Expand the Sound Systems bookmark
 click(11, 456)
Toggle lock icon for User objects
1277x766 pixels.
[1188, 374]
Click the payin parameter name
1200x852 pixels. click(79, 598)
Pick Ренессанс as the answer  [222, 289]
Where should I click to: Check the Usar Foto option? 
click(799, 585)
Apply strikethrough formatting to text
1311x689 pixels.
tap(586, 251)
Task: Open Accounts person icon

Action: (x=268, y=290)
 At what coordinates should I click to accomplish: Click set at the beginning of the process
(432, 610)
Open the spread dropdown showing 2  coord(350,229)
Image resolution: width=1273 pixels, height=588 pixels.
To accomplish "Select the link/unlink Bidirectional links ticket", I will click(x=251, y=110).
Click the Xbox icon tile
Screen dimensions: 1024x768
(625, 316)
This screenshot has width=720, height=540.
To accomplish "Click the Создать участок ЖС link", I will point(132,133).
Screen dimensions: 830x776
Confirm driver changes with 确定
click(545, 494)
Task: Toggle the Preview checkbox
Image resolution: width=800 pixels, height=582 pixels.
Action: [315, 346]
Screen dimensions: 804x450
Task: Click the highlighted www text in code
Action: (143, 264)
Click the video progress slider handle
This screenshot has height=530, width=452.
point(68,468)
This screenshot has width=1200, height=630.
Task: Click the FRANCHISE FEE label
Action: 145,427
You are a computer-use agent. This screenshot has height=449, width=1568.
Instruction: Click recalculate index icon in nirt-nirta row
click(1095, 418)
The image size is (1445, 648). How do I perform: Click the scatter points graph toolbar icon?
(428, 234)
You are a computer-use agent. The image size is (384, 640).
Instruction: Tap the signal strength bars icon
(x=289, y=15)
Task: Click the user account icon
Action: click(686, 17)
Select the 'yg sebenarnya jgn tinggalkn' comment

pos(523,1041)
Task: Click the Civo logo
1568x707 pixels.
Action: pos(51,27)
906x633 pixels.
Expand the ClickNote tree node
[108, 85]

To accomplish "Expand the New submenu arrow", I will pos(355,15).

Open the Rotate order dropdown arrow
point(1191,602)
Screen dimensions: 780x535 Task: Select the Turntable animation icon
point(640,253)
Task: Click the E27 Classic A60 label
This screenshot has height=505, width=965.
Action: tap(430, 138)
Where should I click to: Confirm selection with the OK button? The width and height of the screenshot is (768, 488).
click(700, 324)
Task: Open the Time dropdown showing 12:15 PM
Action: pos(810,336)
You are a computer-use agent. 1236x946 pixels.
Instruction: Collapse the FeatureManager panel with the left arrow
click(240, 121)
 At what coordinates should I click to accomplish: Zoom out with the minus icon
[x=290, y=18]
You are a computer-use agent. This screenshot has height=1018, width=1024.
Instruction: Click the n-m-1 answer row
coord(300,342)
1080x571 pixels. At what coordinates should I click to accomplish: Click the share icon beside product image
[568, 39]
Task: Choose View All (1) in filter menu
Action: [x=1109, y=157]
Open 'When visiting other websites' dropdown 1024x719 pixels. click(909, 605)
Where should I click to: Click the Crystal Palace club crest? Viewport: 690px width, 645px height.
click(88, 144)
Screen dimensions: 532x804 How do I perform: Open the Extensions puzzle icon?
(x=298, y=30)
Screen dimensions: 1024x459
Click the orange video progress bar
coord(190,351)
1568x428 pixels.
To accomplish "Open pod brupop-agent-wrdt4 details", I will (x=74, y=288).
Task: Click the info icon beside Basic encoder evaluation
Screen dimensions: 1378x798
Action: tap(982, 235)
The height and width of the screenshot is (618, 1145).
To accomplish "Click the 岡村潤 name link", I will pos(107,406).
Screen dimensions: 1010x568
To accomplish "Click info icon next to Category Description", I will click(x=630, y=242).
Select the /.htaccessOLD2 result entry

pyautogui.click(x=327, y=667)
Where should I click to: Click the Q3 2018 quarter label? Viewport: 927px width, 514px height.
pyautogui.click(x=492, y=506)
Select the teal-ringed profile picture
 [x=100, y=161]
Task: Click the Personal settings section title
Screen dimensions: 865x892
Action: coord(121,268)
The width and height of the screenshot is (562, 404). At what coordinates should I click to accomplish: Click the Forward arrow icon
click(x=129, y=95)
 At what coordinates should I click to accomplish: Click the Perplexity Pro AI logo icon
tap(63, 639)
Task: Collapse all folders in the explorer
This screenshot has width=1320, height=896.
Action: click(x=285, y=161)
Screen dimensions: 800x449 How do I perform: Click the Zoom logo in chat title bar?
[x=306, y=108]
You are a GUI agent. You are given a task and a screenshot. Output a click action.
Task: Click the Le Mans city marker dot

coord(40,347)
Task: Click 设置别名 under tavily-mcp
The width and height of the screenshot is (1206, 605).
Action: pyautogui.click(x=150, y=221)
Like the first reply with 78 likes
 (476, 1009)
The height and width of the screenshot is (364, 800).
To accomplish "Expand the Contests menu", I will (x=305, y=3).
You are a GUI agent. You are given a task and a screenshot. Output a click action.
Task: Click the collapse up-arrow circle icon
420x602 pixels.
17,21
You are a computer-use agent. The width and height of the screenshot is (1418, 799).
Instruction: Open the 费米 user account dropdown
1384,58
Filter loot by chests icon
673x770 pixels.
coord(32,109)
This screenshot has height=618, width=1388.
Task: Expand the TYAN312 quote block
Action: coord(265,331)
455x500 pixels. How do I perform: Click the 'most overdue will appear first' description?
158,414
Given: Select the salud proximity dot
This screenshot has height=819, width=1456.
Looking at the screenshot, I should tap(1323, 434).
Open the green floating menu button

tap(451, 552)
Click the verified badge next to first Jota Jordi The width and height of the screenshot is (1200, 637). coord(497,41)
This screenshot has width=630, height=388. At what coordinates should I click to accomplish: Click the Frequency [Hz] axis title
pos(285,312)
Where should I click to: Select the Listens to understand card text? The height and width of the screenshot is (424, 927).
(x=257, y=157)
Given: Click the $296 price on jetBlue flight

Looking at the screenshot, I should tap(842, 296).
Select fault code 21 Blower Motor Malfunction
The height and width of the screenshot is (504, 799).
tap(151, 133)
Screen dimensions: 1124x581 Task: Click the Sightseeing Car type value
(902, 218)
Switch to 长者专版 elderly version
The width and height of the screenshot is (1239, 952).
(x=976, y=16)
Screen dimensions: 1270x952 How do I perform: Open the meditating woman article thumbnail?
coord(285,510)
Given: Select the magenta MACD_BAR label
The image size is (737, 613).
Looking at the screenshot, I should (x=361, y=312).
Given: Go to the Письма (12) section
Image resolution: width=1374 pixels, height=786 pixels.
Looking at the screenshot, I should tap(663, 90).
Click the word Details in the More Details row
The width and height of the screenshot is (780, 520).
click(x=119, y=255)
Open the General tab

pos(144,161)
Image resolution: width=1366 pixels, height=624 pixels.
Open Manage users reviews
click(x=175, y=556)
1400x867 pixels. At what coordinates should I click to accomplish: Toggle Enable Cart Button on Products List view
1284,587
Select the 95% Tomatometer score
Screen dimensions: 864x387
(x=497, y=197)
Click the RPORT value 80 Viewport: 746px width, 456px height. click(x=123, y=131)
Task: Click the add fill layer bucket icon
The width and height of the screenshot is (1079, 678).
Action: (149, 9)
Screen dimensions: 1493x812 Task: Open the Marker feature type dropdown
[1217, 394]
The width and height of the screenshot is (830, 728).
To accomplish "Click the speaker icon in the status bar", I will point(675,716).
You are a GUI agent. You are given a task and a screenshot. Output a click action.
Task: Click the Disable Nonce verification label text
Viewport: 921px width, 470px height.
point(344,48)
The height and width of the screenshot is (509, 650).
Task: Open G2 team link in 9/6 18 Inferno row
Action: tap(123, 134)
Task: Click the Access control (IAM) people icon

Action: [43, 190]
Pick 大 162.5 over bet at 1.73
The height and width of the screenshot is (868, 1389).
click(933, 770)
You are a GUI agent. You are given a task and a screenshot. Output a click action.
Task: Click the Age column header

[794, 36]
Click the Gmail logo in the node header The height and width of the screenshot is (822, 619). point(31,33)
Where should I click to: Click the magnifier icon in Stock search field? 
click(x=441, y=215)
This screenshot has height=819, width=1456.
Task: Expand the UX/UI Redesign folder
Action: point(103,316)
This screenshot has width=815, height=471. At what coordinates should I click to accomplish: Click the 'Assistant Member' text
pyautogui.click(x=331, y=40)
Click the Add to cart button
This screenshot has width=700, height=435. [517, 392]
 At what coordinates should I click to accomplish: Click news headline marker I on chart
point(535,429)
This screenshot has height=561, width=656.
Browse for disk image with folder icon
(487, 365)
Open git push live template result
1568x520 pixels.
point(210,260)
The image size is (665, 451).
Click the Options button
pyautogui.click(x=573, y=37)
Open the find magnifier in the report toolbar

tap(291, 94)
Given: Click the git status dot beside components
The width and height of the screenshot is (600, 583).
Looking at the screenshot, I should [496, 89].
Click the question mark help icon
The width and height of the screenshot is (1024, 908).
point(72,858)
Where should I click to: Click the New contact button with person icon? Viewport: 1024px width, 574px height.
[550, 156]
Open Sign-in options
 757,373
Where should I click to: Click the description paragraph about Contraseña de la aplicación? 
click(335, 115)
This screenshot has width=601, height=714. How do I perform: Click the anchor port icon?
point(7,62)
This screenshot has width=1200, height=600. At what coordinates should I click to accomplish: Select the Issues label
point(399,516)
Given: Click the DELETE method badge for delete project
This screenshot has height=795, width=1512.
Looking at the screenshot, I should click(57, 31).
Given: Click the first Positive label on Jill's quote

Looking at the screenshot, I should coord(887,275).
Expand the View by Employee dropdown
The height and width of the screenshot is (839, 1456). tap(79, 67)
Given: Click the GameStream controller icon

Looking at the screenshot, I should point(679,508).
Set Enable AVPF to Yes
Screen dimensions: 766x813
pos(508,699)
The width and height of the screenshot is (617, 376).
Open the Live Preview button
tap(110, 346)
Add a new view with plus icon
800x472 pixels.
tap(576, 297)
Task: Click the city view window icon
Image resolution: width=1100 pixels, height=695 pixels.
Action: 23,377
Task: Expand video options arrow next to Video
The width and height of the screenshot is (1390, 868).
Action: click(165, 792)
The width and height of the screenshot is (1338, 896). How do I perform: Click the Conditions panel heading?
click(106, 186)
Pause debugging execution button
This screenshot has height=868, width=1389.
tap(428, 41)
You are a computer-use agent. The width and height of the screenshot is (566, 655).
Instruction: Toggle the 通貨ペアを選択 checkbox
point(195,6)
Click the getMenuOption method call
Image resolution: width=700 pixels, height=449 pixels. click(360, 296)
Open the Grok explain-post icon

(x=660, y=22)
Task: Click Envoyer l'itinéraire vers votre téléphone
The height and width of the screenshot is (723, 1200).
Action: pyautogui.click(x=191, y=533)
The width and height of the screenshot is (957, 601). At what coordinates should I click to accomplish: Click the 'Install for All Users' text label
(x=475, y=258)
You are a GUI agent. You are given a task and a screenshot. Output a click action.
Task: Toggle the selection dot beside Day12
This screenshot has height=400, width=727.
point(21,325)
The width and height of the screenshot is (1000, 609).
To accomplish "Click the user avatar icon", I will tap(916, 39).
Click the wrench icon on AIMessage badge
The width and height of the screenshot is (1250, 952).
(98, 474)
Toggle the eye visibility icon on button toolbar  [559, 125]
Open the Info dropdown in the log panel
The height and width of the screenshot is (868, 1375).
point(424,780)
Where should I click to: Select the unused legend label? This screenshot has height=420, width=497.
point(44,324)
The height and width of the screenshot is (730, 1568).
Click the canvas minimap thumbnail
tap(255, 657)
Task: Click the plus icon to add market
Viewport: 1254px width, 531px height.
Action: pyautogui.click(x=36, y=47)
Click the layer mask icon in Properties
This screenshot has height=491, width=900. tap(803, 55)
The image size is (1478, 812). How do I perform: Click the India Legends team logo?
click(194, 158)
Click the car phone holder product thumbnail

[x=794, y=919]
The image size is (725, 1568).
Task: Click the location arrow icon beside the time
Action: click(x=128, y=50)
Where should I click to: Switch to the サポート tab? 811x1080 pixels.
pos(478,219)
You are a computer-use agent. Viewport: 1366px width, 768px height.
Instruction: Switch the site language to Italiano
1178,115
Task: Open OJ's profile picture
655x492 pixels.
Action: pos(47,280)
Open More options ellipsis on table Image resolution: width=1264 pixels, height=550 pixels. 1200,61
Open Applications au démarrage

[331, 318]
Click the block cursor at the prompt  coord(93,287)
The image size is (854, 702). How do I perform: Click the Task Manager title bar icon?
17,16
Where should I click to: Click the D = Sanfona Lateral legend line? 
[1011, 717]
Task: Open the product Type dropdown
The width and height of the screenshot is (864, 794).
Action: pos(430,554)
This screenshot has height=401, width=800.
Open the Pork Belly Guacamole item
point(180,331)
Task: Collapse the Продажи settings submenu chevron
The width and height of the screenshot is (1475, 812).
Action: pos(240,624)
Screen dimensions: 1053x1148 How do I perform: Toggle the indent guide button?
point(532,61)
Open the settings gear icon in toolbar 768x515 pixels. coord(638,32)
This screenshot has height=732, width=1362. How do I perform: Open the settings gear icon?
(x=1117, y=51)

▶ **Assignment**: Take every line above that includes "submenu" and list it.

▶ **Task response**:
To accomplish "Expand the New submenu arrow", I will pos(355,15).
Task: Collapse the Продажи settings submenu chevron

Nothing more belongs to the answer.